In the NYTimes, the estimable Arthur Brooks — the rare research-oriented conservative writer — makes a case for expressing gratitude this season, even if we do not feel it.
This Thanksgiving, don’t express gratitude only when you feel it. Give thanks especially when you don’t feel it. Rebel against the emotional “authenticity” that holds you back from your bliss. As for me, I am taking my own advice and updating my gratitude list. It includes my family, faith, friends and work. But also the dappled complexion of my bread-packed bird. And it includes you, for reading this column.
That’s the conclusion of the column. Does that mean that inauthenticity is central to the conservative movement, if the President and thought leader of the American Enterprise Institute is calling for more of it?
Weird thought. Sorry. Anyhow.
Here’s another angle on a similar question. According to a wonderful story in Marketplace called Don’t Worry Be Happy or Else You’re Fired, the forced cheer one sees in retail sales has an emotional cost.
Cara O’Regan’s former job will probably sound pretty familiar to a lot of people. “We were encouraged to be positive and put a positive spin on things whenever possible,” she said. O’Regan worked in retail sales. [edit] She faked a positive attitude to do her job.
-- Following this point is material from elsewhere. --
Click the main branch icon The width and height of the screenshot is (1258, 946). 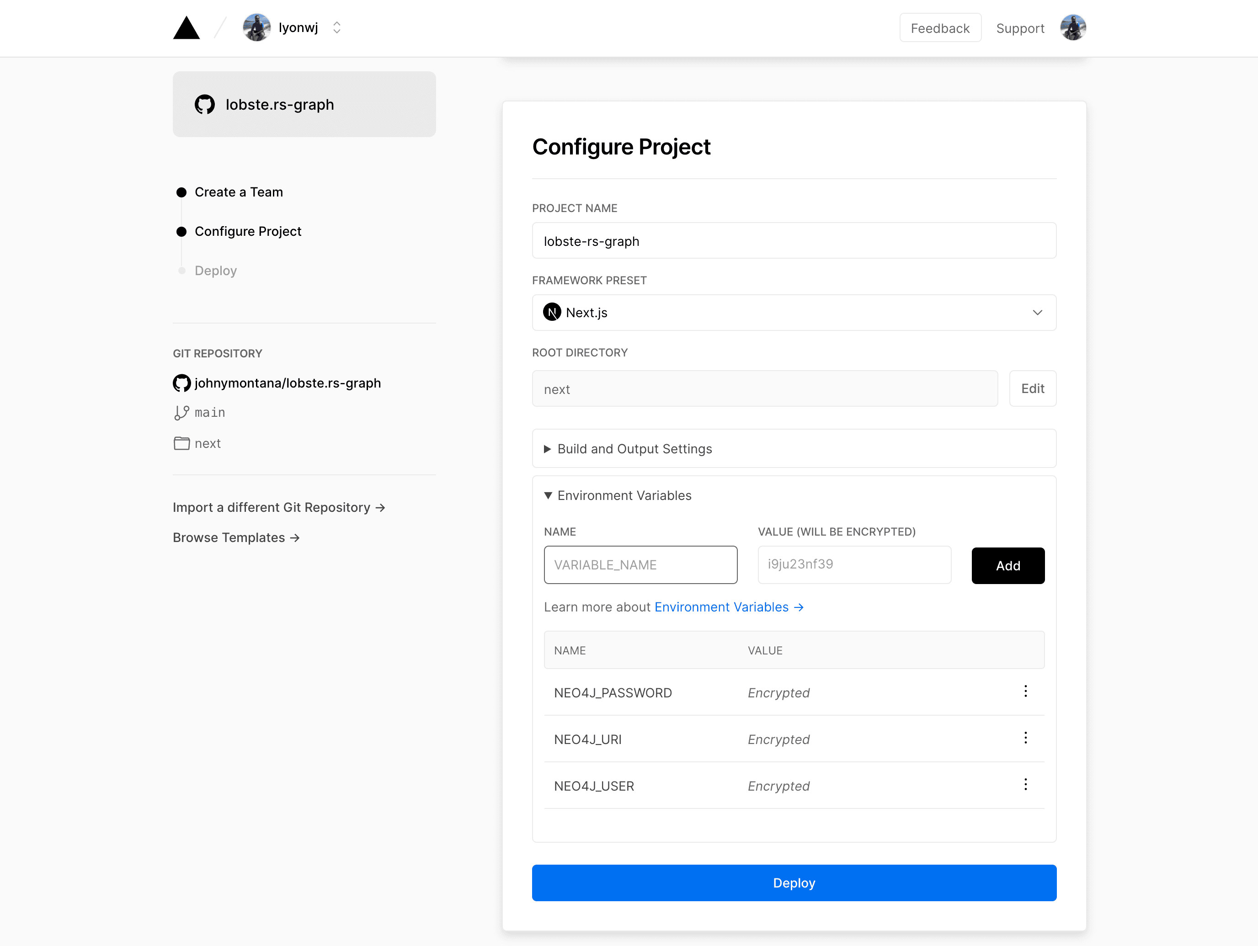(x=181, y=413)

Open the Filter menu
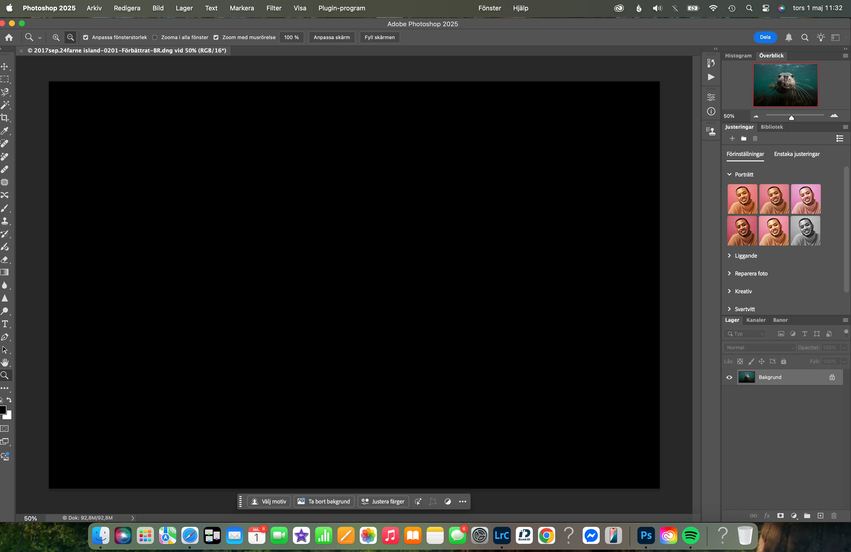pyautogui.click(x=274, y=8)

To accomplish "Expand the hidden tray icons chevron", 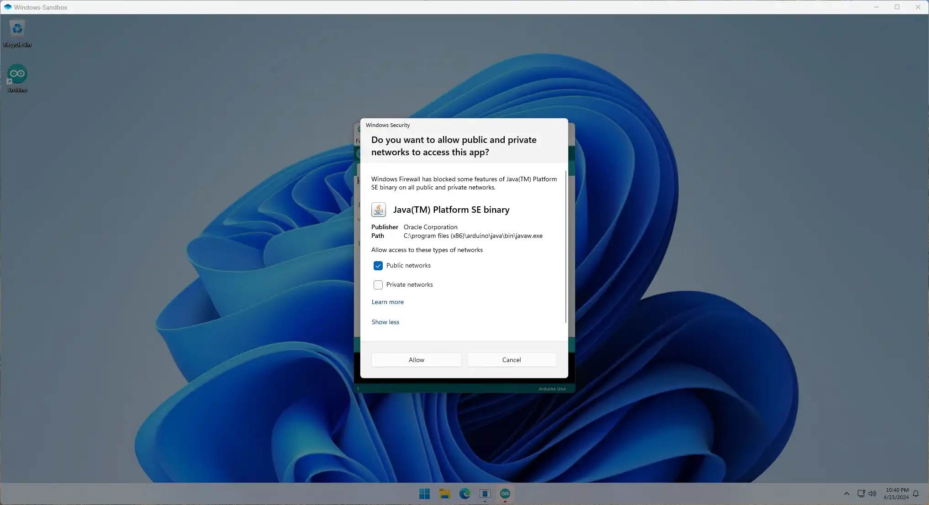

More accurately, faking it was her job. “You know, always with a smile on your face — a lot of clapping involved,” she said. “Clapping for the customers, clapping for our co-workers — any excuse to applaud anyone.”
There’s a term for this kind of faking it: emotional labor.
“Emotional labor,” according to Alicia Grandey, professor of industrial organizational psychology at Penn State University, “is a type of work where instead of physical labor where you’re using your muscles to perform the work, you’re using your emotions to perform the work.”
What’s the difference between these two states of inauthenticity? In one case the inauthenticity is bought and paid for, in the other it’s chosen.
Yet the first is said to make for bliss, and the second for disease.
Grandey has done research suggesting faking happiness all day long is emotionally taxing. Faking it, she argues, creates a sense of dissonance between internal and external states over long periods of time “and that’s been shown to create physical tension which can build up and create health issues, and over time result in job burnout.”
Brooks quotes neuroscience, which is a much weaker evidence than it might appear, while Grandey’s research looks at bodily questions through a social science lens.
Neither story uses the wonderful word I have often heard attached to “emotional labor” — the Permagrin (TM). Maybe it’s time for scientists to look at the question through that lens.